Records contained in a dataset:

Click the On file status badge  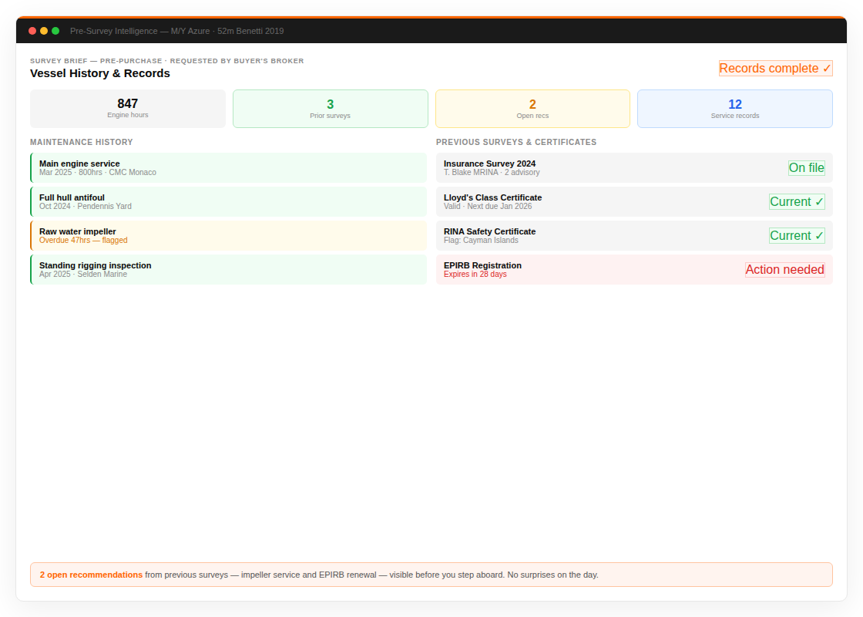(806, 167)
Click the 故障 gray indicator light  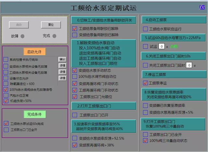[22, 36]
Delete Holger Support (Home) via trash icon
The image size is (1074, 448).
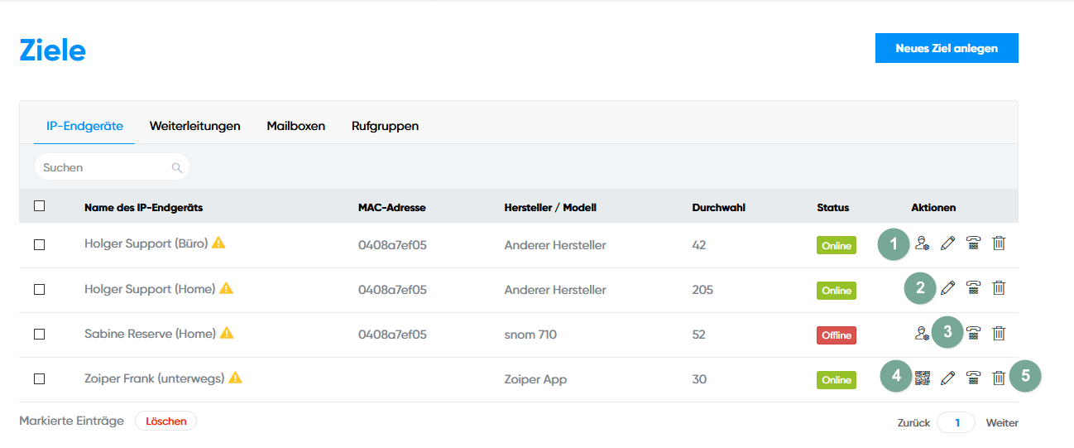coord(999,288)
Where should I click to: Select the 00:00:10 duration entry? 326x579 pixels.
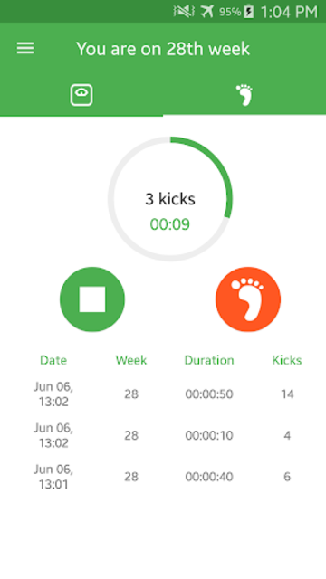(x=209, y=436)
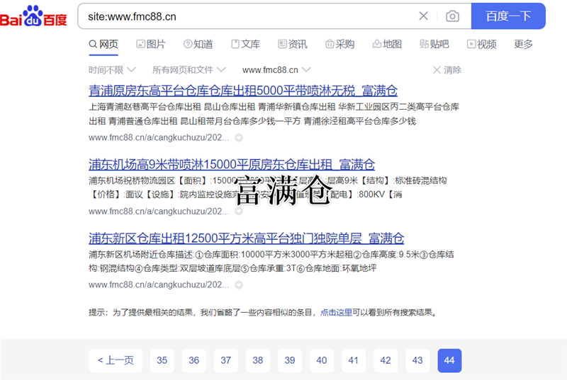Viewport: 567px width, 380px height.
Task: Open the 浦东机场高9米带喷淋 result link
Action: 231,164
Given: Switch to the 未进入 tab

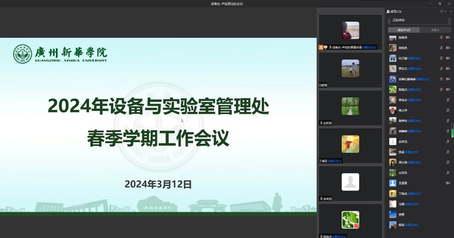Looking at the screenshot, I should (x=435, y=30).
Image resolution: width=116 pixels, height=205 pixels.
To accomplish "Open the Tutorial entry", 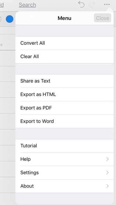I will click(65, 146).
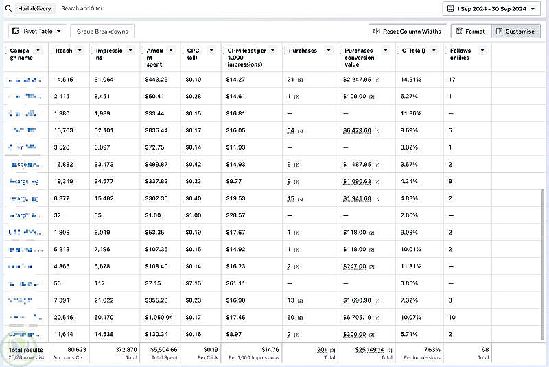Open Group Breakdowns
Image resolution: width=549 pixels, height=367 pixels.
[102, 31]
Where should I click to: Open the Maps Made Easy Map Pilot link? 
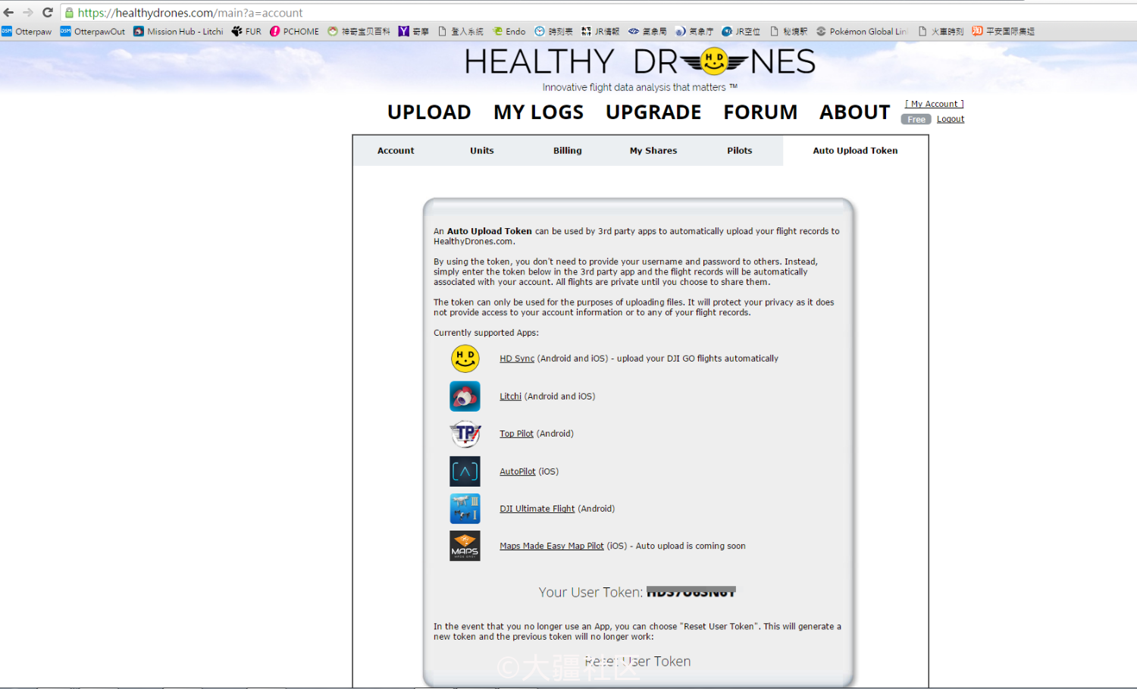pos(551,546)
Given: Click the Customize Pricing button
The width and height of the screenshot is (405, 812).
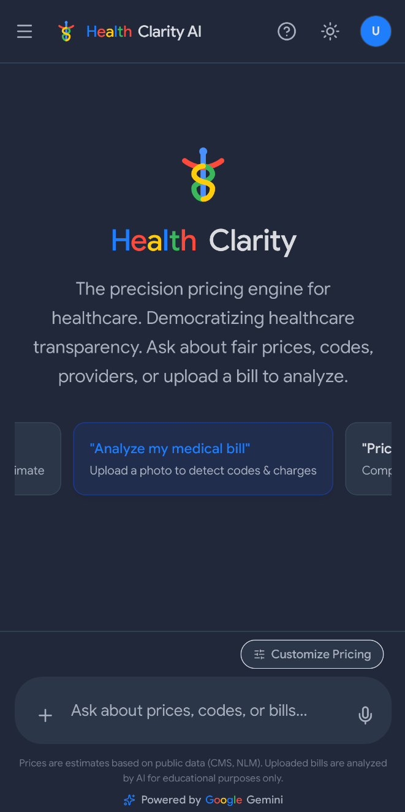Looking at the screenshot, I should (312, 654).
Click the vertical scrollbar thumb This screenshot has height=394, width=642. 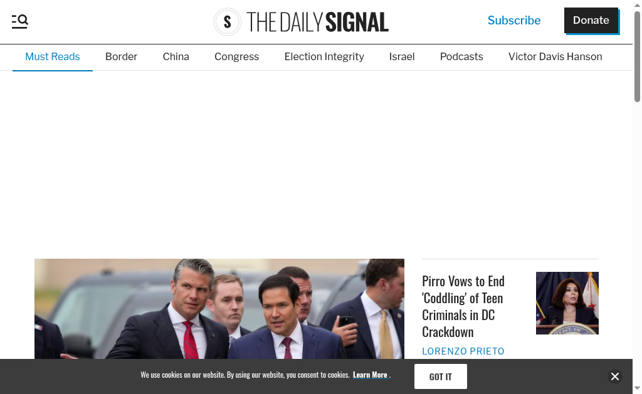tap(637, 56)
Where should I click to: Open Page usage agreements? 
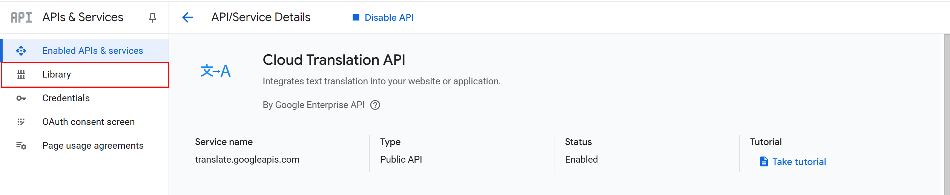point(93,146)
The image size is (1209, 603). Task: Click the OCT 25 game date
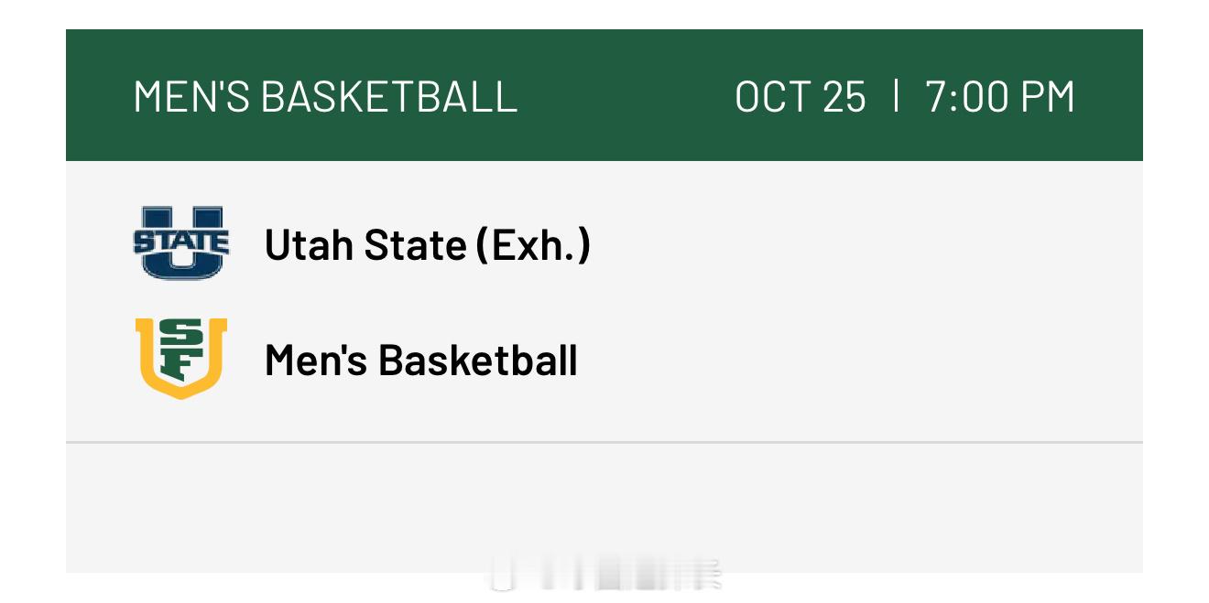tap(800, 96)
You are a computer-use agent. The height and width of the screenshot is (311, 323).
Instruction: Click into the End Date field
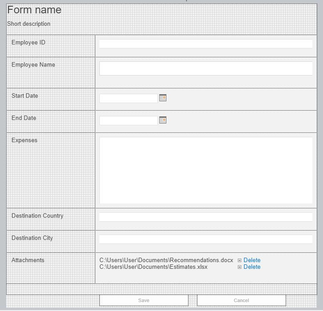129,120
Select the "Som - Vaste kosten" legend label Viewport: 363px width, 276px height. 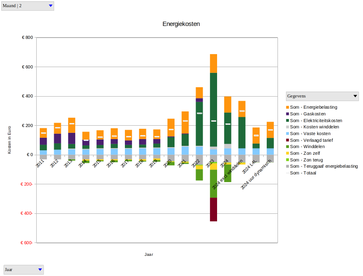[310, 134]
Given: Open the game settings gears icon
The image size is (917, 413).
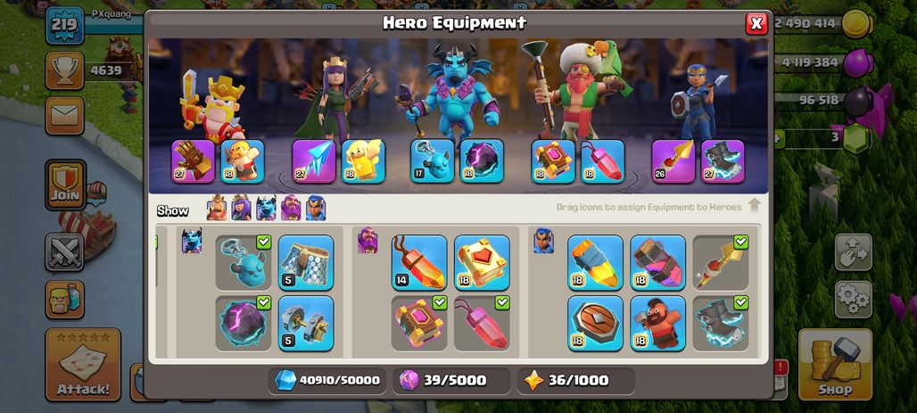Looking at the screenshot, I should [x=854, y=299].
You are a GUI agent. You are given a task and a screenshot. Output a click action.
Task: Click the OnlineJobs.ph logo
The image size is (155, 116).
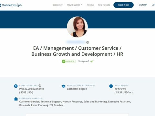pos(11,5)

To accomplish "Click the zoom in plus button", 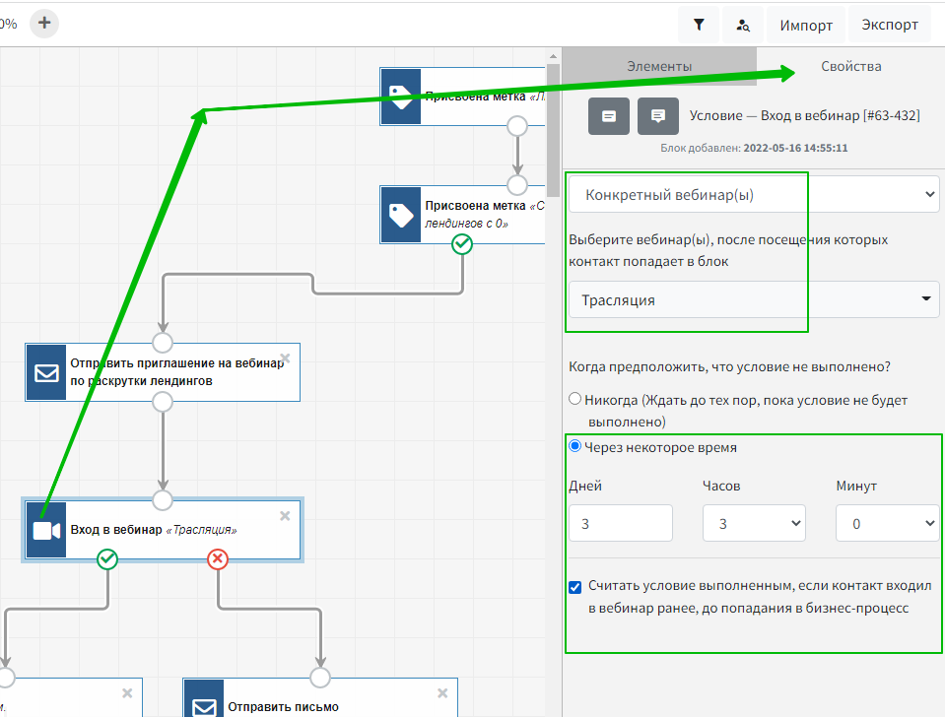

PROBLEM TO SOLVE:
Set down word for word every line from the line containing "The image size is (155, 116)." through the last line of the entries, and nothing more; no pictures.

TASK RESPONSE:
The image size is (155, 116).
pos(11,5)

To accomplish "Click the zoom in plus button", 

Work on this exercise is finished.